Pitcher D E, Curet M J, Martin D T, Vogt D M, Mason J, Zucker K A

机构信息

University of New Mexico School of Medicine, Albuquerque, USA.

出版信息

Arch Surg. 1995 Jun;130(6):590-6. doi: 10.1001/archsurg.1995.01430060028006.

DOI:10.1001/archsurg.1995.01430060028006
PMID:7763166
Abstract

OBJECTIVE

To evaluate prospectively the safety and efficacy of laparoscopic surgical techniques in the repair of types II and III paraesophageal hernias.

DESIGN

Case series.

SETTING

Tertiary-care, university-affiliated hospitals.

PATIENTS

Twelve consecutive patients undergoing elective laparoscopic repair of type II or type III paraesophageal hernias. Patients were available for follow-up for 1 to 17 months postoperatively.

INTERVENTIONS

All patients underwent laparoscopic paraesophageal hernia reduction and repair. Eight patients with gastroesophageal reflux disease underwent concurrent laparoscopic Nissen fundoplication.

MAIN OUTCOME MEASURES

Operative times, operative complications, and estimated blood loss were recorded.

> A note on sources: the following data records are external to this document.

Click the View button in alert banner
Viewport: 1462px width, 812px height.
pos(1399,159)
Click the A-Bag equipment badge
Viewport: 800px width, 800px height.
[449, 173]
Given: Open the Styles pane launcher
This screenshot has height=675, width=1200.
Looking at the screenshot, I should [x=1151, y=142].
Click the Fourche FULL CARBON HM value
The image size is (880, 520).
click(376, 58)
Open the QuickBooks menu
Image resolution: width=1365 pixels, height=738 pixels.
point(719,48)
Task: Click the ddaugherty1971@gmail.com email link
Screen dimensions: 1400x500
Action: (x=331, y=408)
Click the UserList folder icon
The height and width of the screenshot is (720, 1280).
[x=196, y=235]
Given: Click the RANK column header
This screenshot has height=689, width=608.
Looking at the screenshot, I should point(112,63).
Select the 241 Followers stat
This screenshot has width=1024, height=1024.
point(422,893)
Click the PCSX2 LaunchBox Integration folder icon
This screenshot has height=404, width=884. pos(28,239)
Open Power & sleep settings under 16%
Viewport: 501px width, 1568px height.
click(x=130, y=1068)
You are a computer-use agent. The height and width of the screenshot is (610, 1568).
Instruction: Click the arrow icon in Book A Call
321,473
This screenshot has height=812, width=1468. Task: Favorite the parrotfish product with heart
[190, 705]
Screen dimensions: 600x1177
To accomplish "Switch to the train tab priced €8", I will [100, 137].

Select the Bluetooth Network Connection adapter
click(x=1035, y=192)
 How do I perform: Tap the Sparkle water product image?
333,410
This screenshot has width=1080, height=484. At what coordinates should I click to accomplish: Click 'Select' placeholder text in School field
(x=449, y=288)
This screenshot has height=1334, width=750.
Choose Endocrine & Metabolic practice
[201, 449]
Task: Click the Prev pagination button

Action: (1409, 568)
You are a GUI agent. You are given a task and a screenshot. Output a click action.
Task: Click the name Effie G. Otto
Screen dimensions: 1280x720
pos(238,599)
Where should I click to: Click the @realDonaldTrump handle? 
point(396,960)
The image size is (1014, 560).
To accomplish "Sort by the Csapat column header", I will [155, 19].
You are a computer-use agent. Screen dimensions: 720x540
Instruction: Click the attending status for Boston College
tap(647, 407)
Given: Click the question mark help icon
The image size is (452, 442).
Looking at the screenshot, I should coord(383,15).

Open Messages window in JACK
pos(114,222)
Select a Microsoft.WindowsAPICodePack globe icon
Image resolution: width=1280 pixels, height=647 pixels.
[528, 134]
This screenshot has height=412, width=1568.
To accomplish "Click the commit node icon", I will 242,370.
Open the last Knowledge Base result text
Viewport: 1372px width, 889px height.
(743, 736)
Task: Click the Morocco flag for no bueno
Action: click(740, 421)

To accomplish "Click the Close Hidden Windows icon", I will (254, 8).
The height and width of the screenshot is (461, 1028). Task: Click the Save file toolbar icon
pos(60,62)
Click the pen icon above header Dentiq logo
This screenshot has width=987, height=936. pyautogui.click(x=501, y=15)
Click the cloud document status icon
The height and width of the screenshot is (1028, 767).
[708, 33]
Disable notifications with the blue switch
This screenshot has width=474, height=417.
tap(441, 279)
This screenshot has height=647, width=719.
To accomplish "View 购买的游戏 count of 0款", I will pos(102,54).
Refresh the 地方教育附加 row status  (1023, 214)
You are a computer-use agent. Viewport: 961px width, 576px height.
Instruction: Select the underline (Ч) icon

Postoperative outcome measurements included length of hospital stay, postoperative complications, postoperative gastrointestinal tract symptoms, and patient satisfaction.

RESULTS

All patients had successful completion of paraesophageal hernia repair laparoscopically with no recurrences, and with an overall minor morbidity rate of 25%, major morbidity rate of 8%, and no deaths. Eight of 12 patients with concomitant reflux disease underwent successful laparoscopic Nissen fundoplication with complete control of reflux symptoms. The average hospital stay for patients with uncomplicated courses was 2.5 days. Long-term (> 6 weeks) postfundoplication symptoms occurred in 13% of those patients who underwent fundoplication. Eleven (92%) of 12 patients described good to excellent results with complete or near complete control of all preoperative symptoms.

CONCLUSIONS

Laparoscopic repair of types II and III paraesophageal hernias can be performed under elective circumstances by experienced laparoscopic surgeons, with acceptable morbidity and comparable short-term efficacy. Addition of a concomitant antireflux procedure should be reserved for those patients with clear preoperative evidence of reflux disease secondary to a mechanically defective lower esophageal sphincter. Patients with a normal lower esophageal antireflux barrier do not need a concomitant antireflux procedure.